Re the wider streamlining? I dunno, the game mechanics seem a bit “chunkier” and less fungible than X-Com 1’s, but that’s kind of feels logical to me in a value neutral way. To riff off of another discussion on Lum’s forum it’s sort of the “Euro boardgame” approach. I don’t think it looks less nuanced.
Hugin
1796
They did spell it out, to any reasonable degree. He said there’s a little over 80 maps in the game and a player will go through about 30 maps in a given playthrough. I personally think complaining about that is silly (as is complaining you can’t destroy enough of the environment), but then again I disliked a lot of things about the original X-Com so changes and streamlining don’t bug me.
Unless your bank declines the credit card payment because GMG is blocked for some reason. Um. Ok. I shall try a devious alternate strategy, then, of putting some money into my Paypal account and doing it that way.
Nesrie
1798
Well grenades and rockets are fun, but part of the enjoyment i received from upgrading to alien weaponry was suddenly you were destroying walls around you, which was not always a good thing. It kind of sucked to accidentally take down a wall and expose your man or a civilian to a nearby alien you didn’t know was there for example.
I do think a strategy game that has only one somewhat narrow way to play has lost part of it’s appeal as a strategy game. Civ allows you to reach the end a variety of ways. Crusader Kings also allows you to expand and strengthen yourself in a variety of ways. I don’t know… why couldn’t they have made ammo expensive to being wasting on walls. It just seems like… “you’re doing it wrong” so we removed the option seems, i don’t. I am probably not articulating my view very well, so I apologize for that.

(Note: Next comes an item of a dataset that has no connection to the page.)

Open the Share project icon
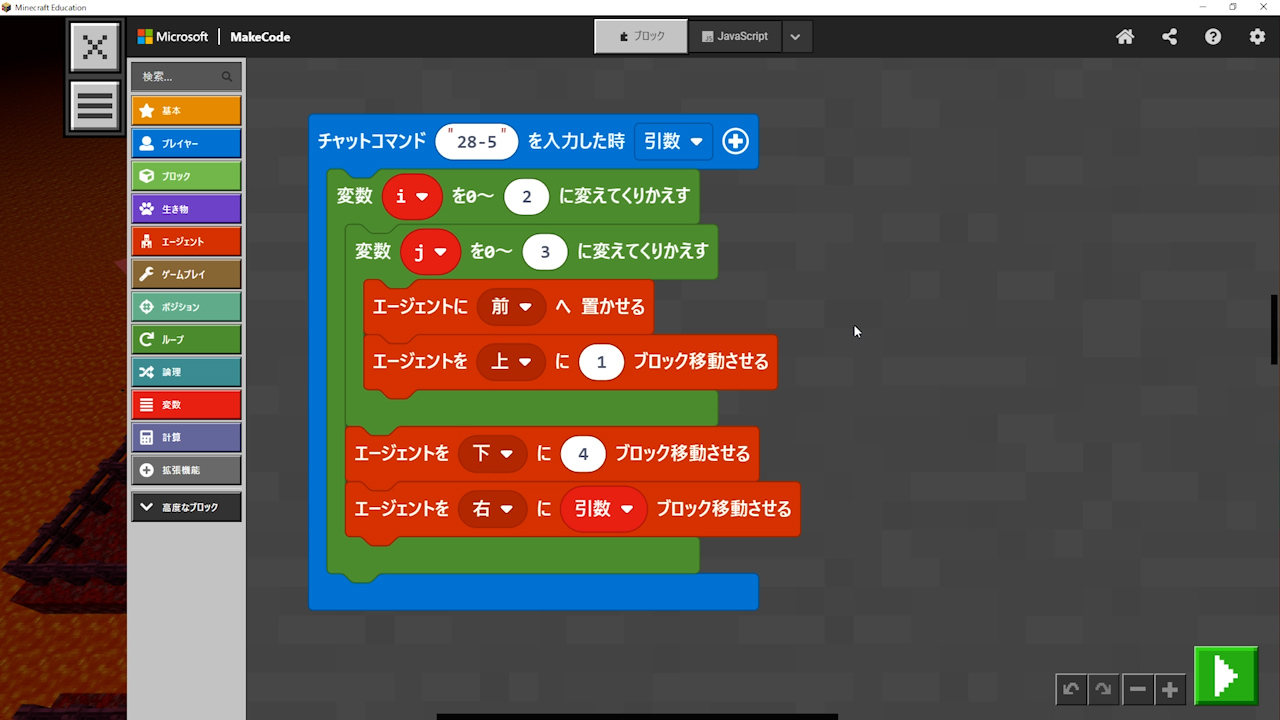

If someone wants to blow the map to hell, wast their ammo, possibly kill their civilians, destroy their ability to acquire alien artifacts… make that choice hard one but don’t remove it entirely. The goal of a game is to have fun. Strategy gamers find a lot of ways to challenge ourselves.
Part of me wonders is some of this has to do the the PvP part of the game… but they could have had it in single and removed it from PvP
Re the wider streamlining? I dunno, the game mechanics seem a bit “chunkier” and less fungible than X-Com 1’s, but that’s kind of feels logical to me in a value neutral way. To riff off of another discussion on Lum’s forum it’s sort of the “Euro boardgame” approach. I don’t think it looks less nuanced.
Well I will certainly say the game needed to be more forgiving to be a commercial success. X-Com was damn hard and long. I don’t have a problem with that, that many would. Streamlining was necessary on some level… but how much strategy did they take out doing it. If it’s just a tactical map now and some fluff around that… mmm, maybe too much.
I think in the past 18 months this has changed. The number of permadeath games on the market that are doing well is higher than it has been since the 90’s…maybe hardcore is finally back. Maybe.
Probably pointless, but we can hope.